The elections have come and gone. Our politicians have made the usual promises and the electorate has had their say. Again. It is with interest that I have been reading press reports on the shenanigans going on deep inside the DA. For a change, it is Madame Zille who is crying foul and accusing our press of misquoting and taking statements out of context. If there was ever any doubt that there are still newspapers that are free and fair operating in this country, then the ability of those newspapers to piss off both the ANC and the DA in equal part must mean they continue to exhibit exquisite balance in their reporting.
One might be forgiven for thinking our continent is a basket case, what with the mass kidnapping of schoolgirls in Nigeria, bombing of innocent civilians in Kenya and, of course, corruption on a grand scale nearly everywhere else.

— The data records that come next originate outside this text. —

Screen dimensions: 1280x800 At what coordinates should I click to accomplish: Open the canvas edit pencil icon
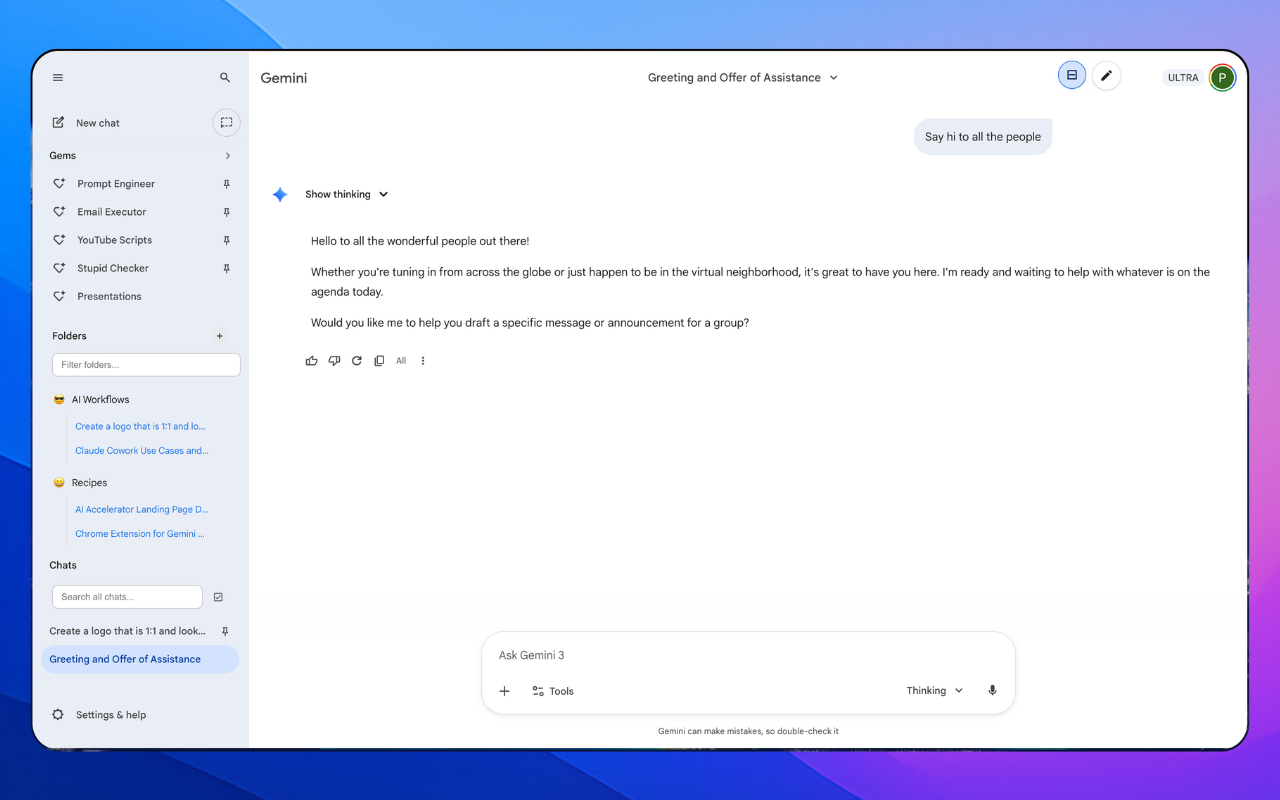point(1106,75)
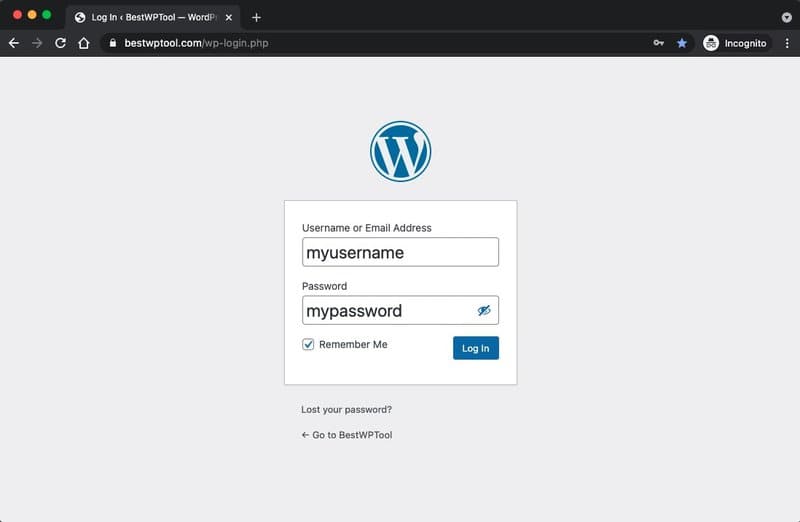Click the browser home icon
The width and height of the screenshot is (800, 522).
click(84, 43)
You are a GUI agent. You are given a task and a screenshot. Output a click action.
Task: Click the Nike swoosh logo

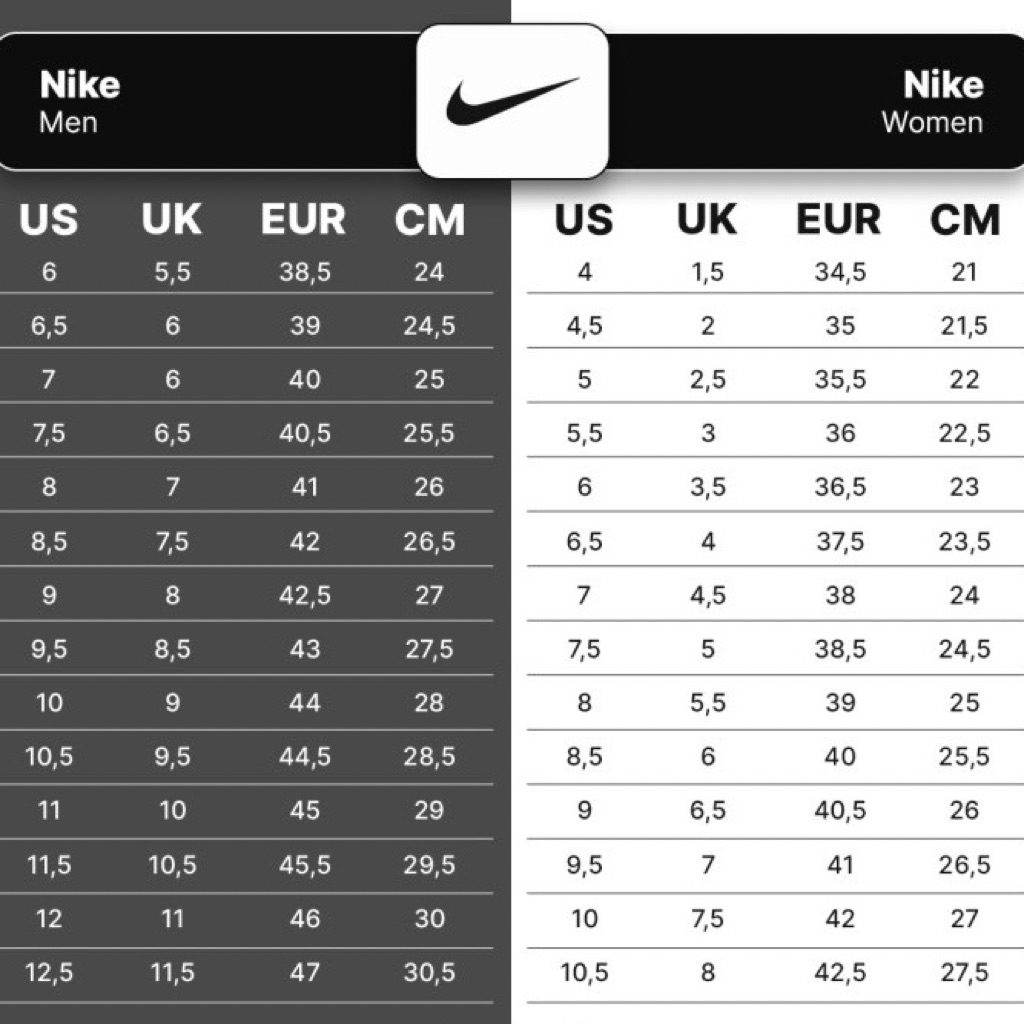click(x=512, y=101)
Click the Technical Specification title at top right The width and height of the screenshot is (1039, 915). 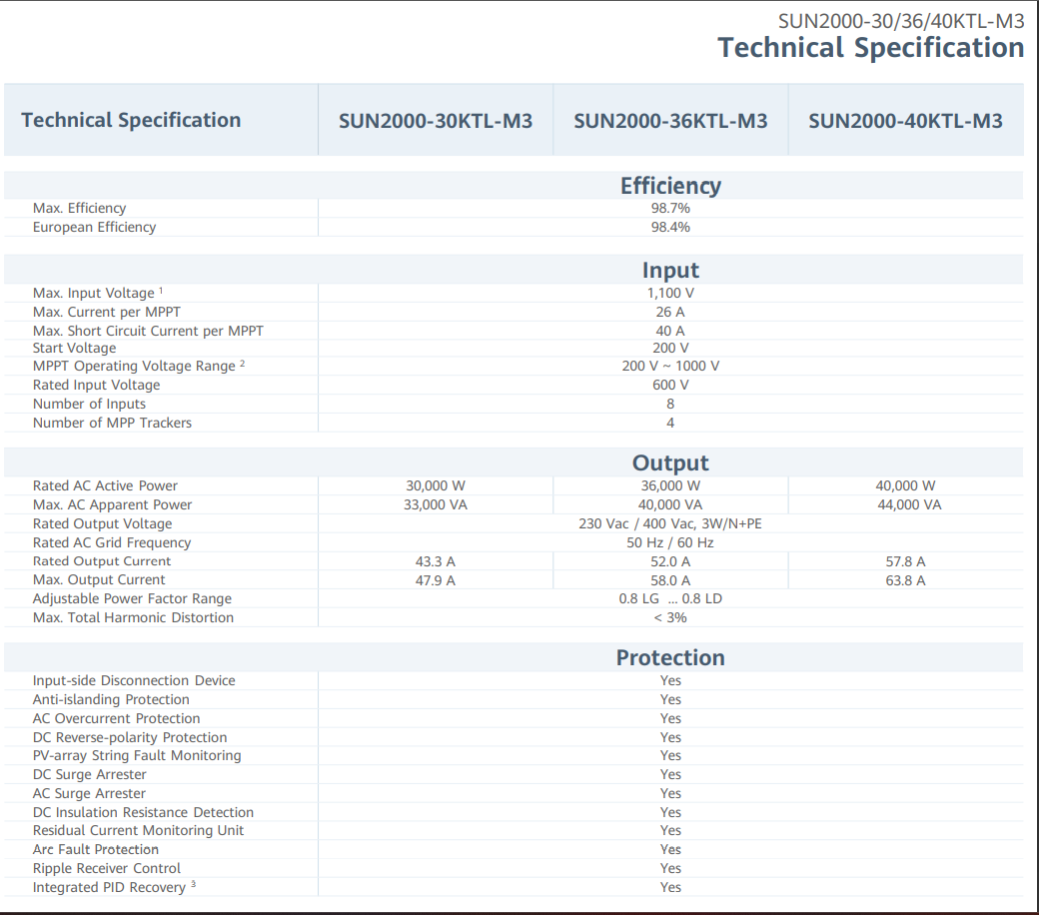871,48
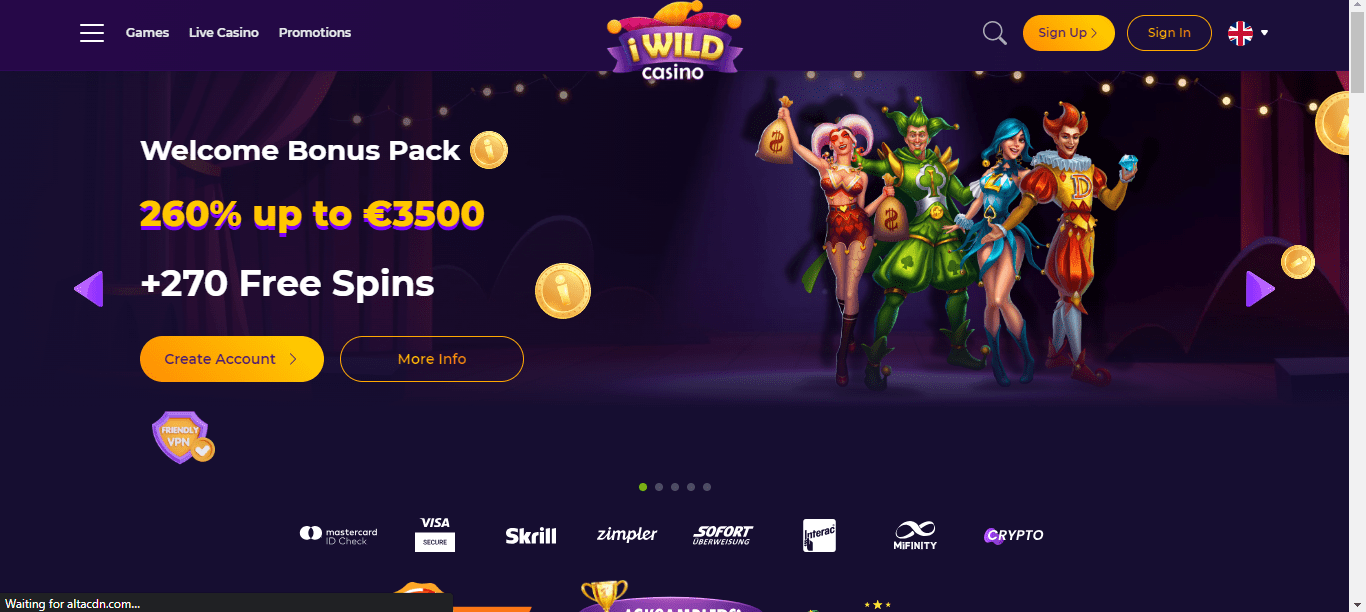
Task: Expand the language flag dropdown
Action: coord(1248,33)
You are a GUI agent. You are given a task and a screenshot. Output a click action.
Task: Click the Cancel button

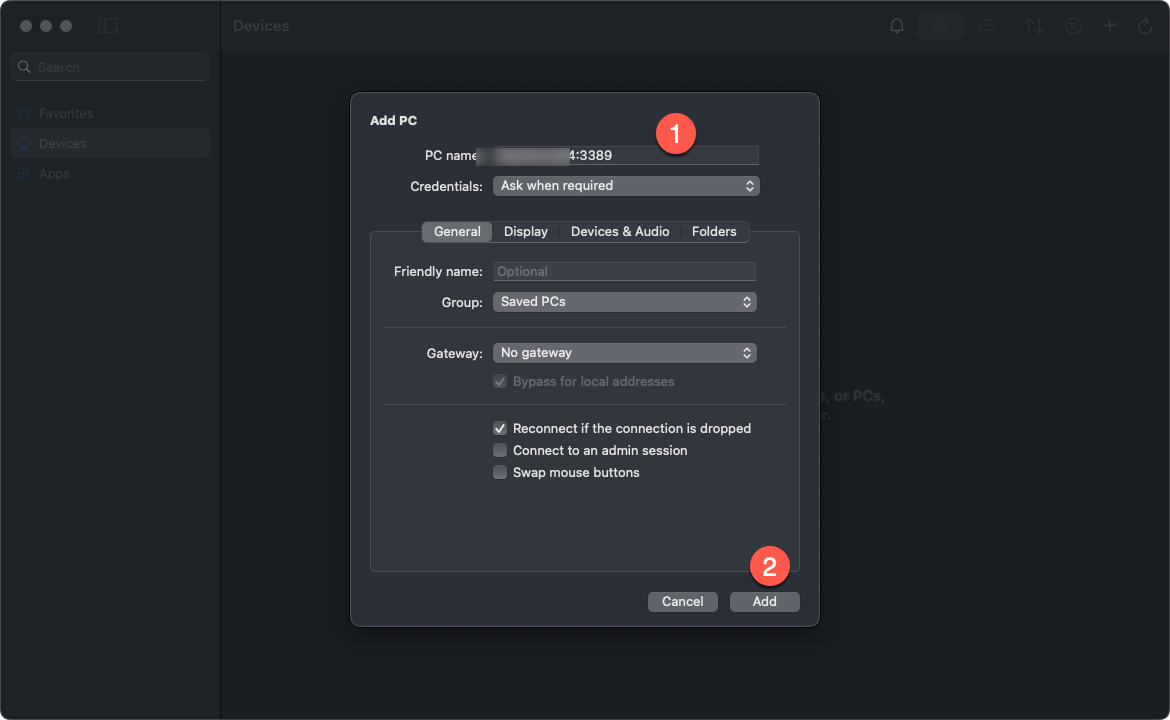[x=682, y=602]
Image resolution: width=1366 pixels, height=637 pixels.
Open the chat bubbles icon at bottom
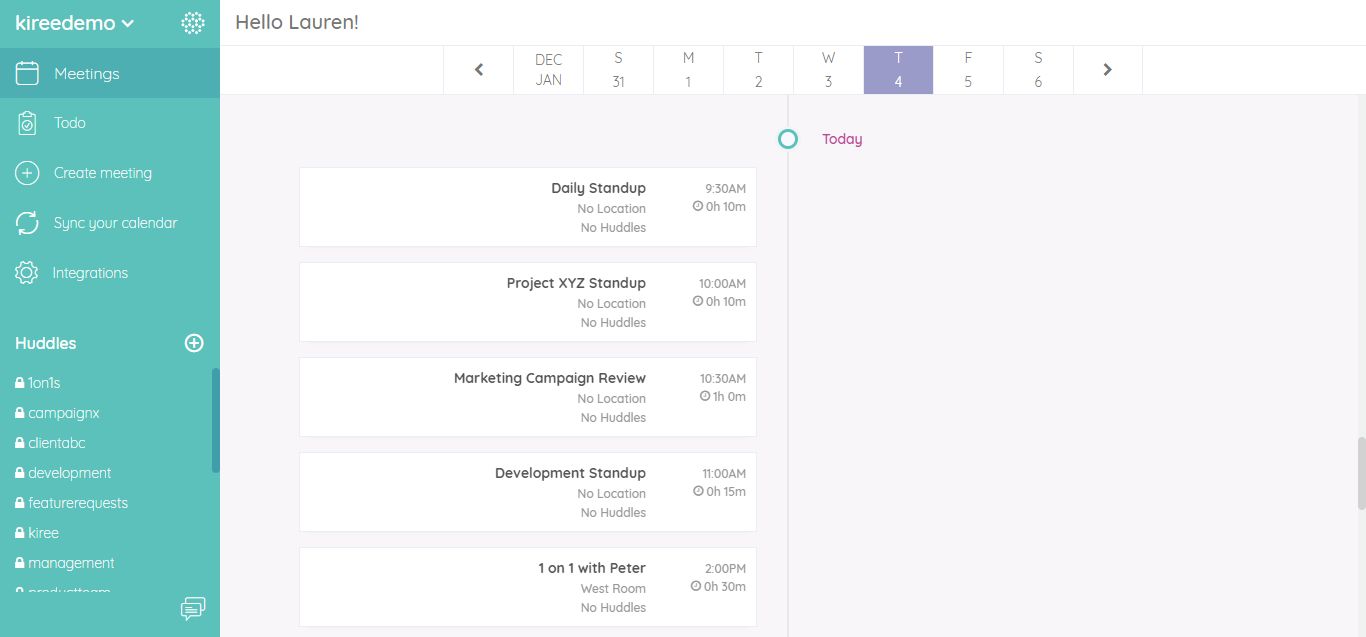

It was inspiring to stand in the queue on voting day and listen to the good- natured banter between all races, certainly at the polling station I voted at, and I was left with an overriding sense that if left to our own devices, the ordinary men and women of this land have a real will to fix things, and would do a better job of healing ourselves than the politicians tasked with our nation’s future.
It is certainly not all doom and gloom. In conversations with readers and partners aligned to our sister publications, Land Rover AFRICA and RISKAFRICA, there is definite optimism and excitement for our future. In fact, in a little over a month, I leave on an epic trip through sub- Saharan Africa with my Land Rover AFRICA crew. Travelling with MasterChef judge Reuben Riffel and a film crew, we’ll be highlighting the positive impact tourism is having on the region; and I’ll be collaborating on a unique cookbook with Reuben and local chefs between Cape Town and Dar es Salaam, which I’m particularly excited about.
In this issue of RISKSA, we take a gander at our continent, particularly with a view to the logistics of doing business here, moving goods, investing and the importance of supply chain integrity. It’s high time that we realise that we too stand on African soil and our industry is well poised to make a significant impact on Africa’s future.
Enjoy the read.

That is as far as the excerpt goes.